The merging of businesses is common in the private sector but not so popular amoungst charities or non-profits; however some universities, churches, health promotion/research groups and service-based organizations have achieved great success after amalgamating with other charities. A merger can make good business sense as a response to financial changes, duplication of services, and a desire to achieve greater social impact.
Today’s competitive nonprofit sector environment can be the incubator that brings organizations together. Many executive leaders recognize an organization must continuously change and a merger – by their very nature – create new models to leverage resources, while creating financial efficiencies, broader stakeholder engagement, increase mind share and create new platforms to serve the greater good.
Executives who have successfully orchestrated mergers understand the risk of maintaining the status-quo. Without strong brand presence, financial health, proper infrastructure and demonstrative impact, charities risk the compounding pressure of maintaining sustainable levels of support. Merged charities understood these risks and committed themselves to evolving the business of their organizations.
The growing public narrative surrounding administrative and operational costs have added pressure to the nonprofit sector. The focus on program delivery, management salaries, technology investment and maintaining physical assets have opened up the discussion for charities to consider a merger model.
If joining forces can build greater capacity, create healthier balance sheets, retain talent and attract new investment, why are not more charities looking at merging?
It has been my experience that 4 common factors hold charities back from merging:
- Often the opposition that arises with staff is due to a lack of open dialogue. Without a robust communication strategy staff lack a full appreciation of the current state of the organization, the market trends, the benefits to the mission or the business case that supports the strategy. The employees’ readiness to embrace change is critical to achieving a successful merger.

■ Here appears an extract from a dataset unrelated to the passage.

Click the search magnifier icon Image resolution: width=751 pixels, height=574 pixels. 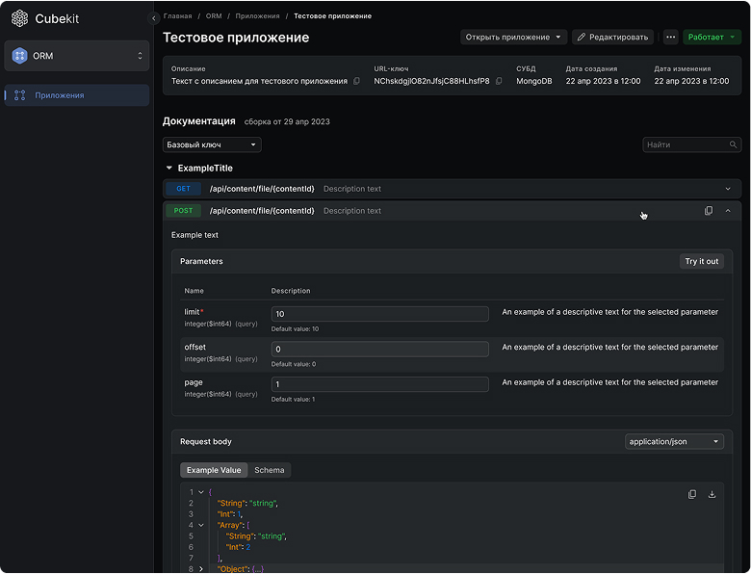[x=734, y=145]
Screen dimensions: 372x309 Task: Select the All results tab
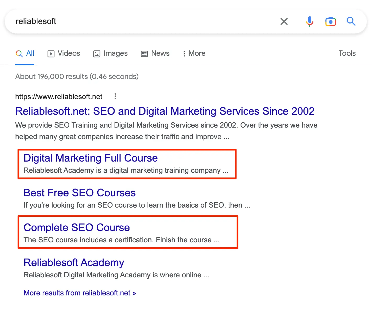tap(25, 53)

- The management styles of executive teams help shape culture, but also present challenges when developing merger relationships. It is vital in the process to examine how ‘style’ can support and detract from achieving the desired outcome.
- Differing visions for the organization(s) can derail a merger if not built on strong common ground.
- Lastly, success is directly linked to management and governance volunteers maintaining momentum on the execution of the plan. Project management teams, executive leaders and governance boards need to ensure all parties work together – on task and on schedule.
Imagine Canada reports there are 170,000 charities and non-profits organizations in Canada of which 85,000 of these organizations are registered charities (recognized by the CRA). To succeed in an already crowded charitable sector it is now, more than ever, to consider the benefits of responsible mergers and by doing so increase the social impact of the organization and strengthen our communities.